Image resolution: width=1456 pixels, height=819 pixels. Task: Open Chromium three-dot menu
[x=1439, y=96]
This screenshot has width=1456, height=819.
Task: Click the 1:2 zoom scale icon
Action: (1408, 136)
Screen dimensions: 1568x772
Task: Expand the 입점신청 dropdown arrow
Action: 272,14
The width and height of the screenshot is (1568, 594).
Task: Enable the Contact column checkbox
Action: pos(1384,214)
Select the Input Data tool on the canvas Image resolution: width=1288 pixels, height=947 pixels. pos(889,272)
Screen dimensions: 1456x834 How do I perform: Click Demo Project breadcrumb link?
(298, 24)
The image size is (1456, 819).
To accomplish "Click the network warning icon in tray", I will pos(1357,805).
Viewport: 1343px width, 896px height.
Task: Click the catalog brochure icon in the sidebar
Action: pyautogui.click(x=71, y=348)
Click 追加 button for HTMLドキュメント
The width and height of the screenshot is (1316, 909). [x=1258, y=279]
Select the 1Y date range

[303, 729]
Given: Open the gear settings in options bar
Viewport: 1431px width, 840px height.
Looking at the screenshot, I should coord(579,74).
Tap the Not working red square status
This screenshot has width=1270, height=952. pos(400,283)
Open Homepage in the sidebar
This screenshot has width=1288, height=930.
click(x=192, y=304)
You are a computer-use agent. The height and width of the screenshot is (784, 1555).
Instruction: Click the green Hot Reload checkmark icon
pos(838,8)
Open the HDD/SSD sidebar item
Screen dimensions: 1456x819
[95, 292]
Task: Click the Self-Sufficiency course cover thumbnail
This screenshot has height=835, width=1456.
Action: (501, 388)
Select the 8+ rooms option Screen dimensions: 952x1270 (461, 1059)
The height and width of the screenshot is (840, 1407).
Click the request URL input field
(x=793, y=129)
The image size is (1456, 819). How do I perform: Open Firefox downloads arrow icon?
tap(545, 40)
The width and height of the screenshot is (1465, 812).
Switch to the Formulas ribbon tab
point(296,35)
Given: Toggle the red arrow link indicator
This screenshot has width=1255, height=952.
────────────────
About this exercise: Write the lines out again exactly, beginning at the line that contains "The height and width of the screenshot is (840, 1407)." and stopping only at the final line of the listing above.

Reply to the exercise:
The height and width of the screenshot is (840, 1407).
Click the request URL input field
(x=793, y=129)
The image size is (1456, 819). How do I perform: Open Firefox downloads arrow icon?
tap(545, 40)
The width and height of the screenshot is (1465, 812).
Switch to the Formulas ribbon tab
point(296,35)
Given: Toggle the red arrow link indicator
This screenshot has width=1255, height=952.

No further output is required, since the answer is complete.